Immunohistochemistry
All tumor samples were subjected to immunohistochemical analysis with rabbit monoclonal antibodies to CD155 (clone D8A5G, #81254, Cell Signaling Technology) at a dilution of 1:200. Fixed sections were incubated with the primary antibodies overnight at 4°C, after which immune complexes were detected with the use of a Histofine Simple Stain Max-PO Kit (Nichirei Bioscience) and the peroxidase substrate 3,3′-diaminobenzidine.

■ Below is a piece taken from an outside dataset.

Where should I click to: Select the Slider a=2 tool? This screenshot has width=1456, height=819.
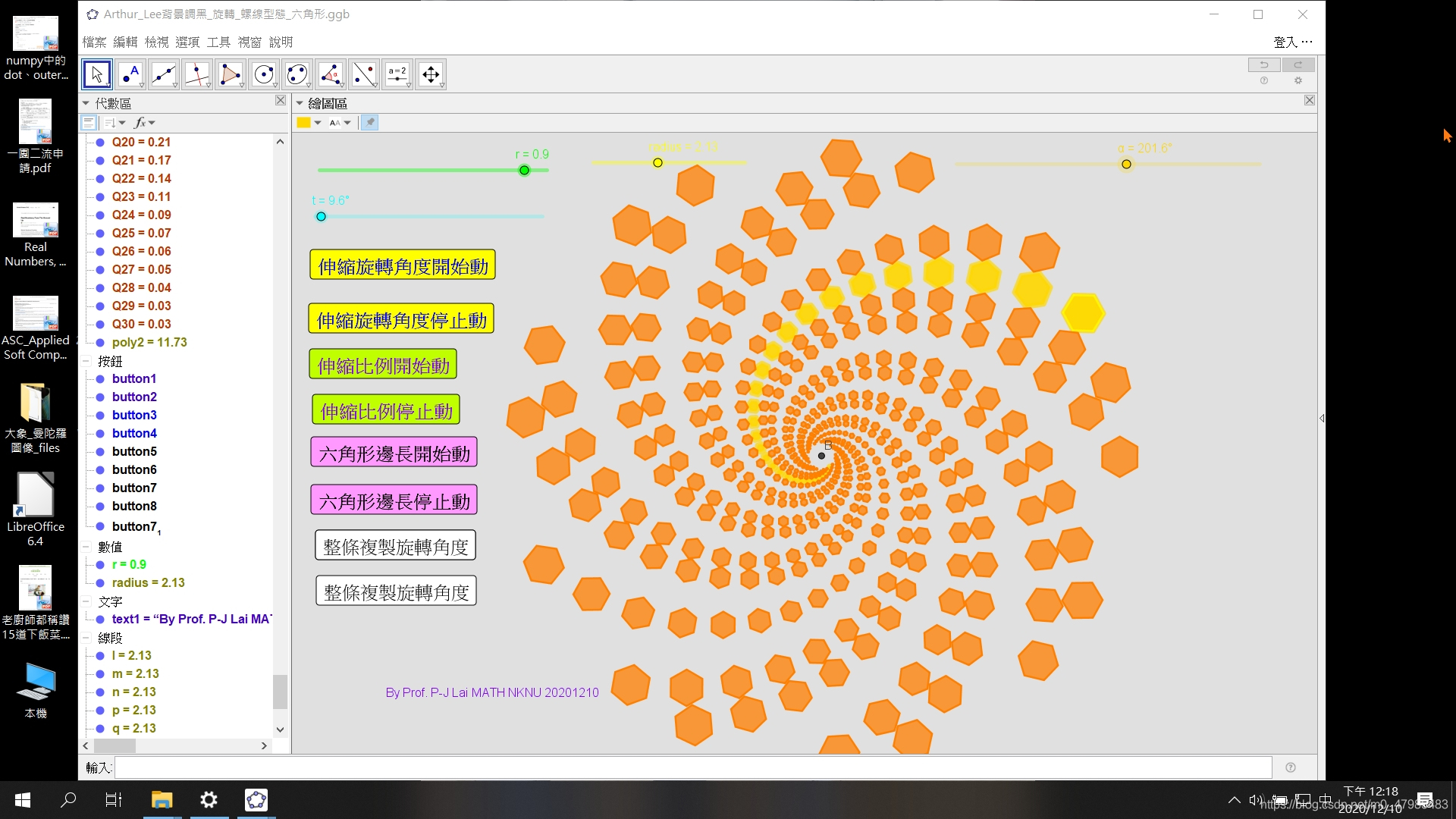(x=397, y=74)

All staining was evaluated by two investigators including a pathologist, and the tumor proportion score (TPS) for CD155 expression in tumor cells was determined as the percentage of viable tumor cells showing staining at any intensity in a section containing at least 100 viable tumor cells.
Statistical analysis
Differences in miRNA abundance or luciferase reporter activity were assessed with the Student’s t test or Mann-Whitney U test, as appropriate. All statistical analysis was performed with GraphPad Prism 8 (GraphPad Software). A P value of < 0.05 was considered statistically significant.
Data Availability
The data that support the findings of this study are available from the corresponding author, YY, upon reasonable request.